Stitches in Time
New England’s textile heritage is alive with color and texture at museums and galleries that feature rare antique quilts and modern art tapestries.
New England’s textile heritage is alive with color and texture at museums and galleries that feature rare antique quilts and modern art tapestries. Whether it’s a glimpse inside one of the first mills in the United States or the soft sight of a handmade shawl, New England is home to many textile treasures.
Lowell National Historical Park, Lowell
Guides lead canal tours through the web of waterways that turned Lowell’s mill wheels as early as the 1820s. Now the location of the nation’s first urban national park, this Merrimack Valley city was a hub of America’s industrial -revolution. Park visitors can see textile mills and19th-century commercial buildings. Stories from one-time millworkers are presented at a re-created boarding house. The Suffolk Mills Turbine Exhibit features a restored turbine that shows visitors how water was used to power machinery, and at the Boott Cotton Mills Museum, cloth-weaving frames clank and clamor authentically; visitors can buy the dish towels they produce. 978-970-5000; www.nps.gov/lowe.
New England Quilt Museum, Lowell
A block from the Park Visitor Center, the New England Quilt Museum features contemporary and antique quilts from around the country. The small, intimate galleries display awe-inspiring quilts from the museum’s permanent collection or from one of many rotating exhibits. Related video presentations also add valuable insights into the craft-making tradition. 978-452-4207; www.nequiltmuseum.org.

• **DATA PROVIDED**
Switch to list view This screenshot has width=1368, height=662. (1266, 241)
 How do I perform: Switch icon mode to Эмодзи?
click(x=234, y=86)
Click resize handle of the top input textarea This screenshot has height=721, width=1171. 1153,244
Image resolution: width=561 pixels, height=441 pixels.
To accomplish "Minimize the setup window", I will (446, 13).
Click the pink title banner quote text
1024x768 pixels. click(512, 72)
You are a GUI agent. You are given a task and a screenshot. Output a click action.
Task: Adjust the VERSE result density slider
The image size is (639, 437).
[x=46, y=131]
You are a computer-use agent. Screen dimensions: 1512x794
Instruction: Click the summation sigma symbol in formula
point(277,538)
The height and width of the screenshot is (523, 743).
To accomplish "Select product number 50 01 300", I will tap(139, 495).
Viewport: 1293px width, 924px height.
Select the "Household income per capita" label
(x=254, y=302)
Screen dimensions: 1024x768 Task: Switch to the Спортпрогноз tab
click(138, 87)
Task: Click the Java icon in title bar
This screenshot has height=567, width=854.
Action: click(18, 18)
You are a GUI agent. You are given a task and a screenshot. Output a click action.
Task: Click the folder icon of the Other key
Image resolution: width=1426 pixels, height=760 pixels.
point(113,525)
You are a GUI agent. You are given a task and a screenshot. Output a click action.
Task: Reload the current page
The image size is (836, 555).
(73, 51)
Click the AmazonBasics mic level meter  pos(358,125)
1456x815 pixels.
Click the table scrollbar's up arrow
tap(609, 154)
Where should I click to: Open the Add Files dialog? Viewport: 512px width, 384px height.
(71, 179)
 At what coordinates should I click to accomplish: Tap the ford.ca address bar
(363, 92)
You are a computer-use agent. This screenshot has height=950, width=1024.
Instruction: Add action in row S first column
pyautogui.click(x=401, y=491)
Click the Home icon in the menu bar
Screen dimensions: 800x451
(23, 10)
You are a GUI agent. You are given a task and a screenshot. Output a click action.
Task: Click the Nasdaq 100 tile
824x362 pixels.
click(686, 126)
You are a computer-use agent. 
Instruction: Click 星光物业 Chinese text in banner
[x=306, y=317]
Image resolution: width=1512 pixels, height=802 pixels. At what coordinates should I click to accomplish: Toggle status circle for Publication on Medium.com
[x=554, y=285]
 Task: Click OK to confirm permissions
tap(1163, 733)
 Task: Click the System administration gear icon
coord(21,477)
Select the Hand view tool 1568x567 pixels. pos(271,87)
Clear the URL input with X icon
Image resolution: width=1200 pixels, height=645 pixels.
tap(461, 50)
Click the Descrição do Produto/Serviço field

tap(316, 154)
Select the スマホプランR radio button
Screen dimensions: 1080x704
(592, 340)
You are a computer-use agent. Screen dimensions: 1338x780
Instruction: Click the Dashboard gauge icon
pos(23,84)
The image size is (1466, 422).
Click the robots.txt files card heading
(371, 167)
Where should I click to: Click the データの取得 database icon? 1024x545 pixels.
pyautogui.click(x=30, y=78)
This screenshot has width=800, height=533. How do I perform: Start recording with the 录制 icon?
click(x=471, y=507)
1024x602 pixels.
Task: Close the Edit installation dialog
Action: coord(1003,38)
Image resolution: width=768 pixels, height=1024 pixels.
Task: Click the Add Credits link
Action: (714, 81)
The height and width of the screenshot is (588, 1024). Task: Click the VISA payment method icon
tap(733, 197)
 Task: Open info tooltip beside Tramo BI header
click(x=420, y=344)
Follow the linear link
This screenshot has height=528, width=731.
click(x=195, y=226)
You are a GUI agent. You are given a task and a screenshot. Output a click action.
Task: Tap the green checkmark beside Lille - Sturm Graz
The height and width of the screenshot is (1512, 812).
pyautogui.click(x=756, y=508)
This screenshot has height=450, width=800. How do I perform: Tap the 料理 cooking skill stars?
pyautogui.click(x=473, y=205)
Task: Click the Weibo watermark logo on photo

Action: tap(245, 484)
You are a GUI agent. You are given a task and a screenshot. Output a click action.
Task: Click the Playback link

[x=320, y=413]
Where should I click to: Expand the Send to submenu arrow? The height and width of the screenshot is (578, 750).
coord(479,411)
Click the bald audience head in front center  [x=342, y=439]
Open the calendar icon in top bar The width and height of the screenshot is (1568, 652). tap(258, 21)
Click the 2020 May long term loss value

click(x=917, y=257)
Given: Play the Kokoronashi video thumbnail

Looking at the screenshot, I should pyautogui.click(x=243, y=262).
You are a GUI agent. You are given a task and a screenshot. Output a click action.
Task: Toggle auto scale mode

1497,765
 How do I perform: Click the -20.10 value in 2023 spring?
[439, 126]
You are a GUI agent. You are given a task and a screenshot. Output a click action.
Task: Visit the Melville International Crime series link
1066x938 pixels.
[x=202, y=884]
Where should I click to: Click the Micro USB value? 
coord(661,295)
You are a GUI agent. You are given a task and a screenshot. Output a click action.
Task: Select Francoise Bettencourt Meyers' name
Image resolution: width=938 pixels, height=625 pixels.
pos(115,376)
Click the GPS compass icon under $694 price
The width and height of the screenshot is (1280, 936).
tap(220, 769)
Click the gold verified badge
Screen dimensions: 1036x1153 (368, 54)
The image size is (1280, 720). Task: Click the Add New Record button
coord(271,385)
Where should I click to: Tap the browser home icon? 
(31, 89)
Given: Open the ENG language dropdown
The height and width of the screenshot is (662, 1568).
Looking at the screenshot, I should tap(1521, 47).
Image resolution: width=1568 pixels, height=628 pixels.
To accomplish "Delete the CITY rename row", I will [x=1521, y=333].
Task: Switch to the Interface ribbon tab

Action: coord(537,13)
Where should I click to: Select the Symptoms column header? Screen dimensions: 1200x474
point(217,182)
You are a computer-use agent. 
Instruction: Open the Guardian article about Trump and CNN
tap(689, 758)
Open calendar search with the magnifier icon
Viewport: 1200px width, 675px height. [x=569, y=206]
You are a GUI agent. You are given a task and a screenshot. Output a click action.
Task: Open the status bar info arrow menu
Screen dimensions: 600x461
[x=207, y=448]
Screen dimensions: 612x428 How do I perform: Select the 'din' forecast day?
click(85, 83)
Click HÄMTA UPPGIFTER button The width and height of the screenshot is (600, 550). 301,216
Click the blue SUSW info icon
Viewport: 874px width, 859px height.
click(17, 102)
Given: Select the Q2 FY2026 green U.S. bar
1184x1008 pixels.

• **PROBLEM TO SOLVE**
List every named site located in Lowell that the page on New England's textile heritage mentions.

• **RESULT BELOW**
Lowell National Historical Park
Suffolk Mills Turbine Exhibit
Boott Cotton Mills Museum
Park Visitor Center
New England Quilt Museum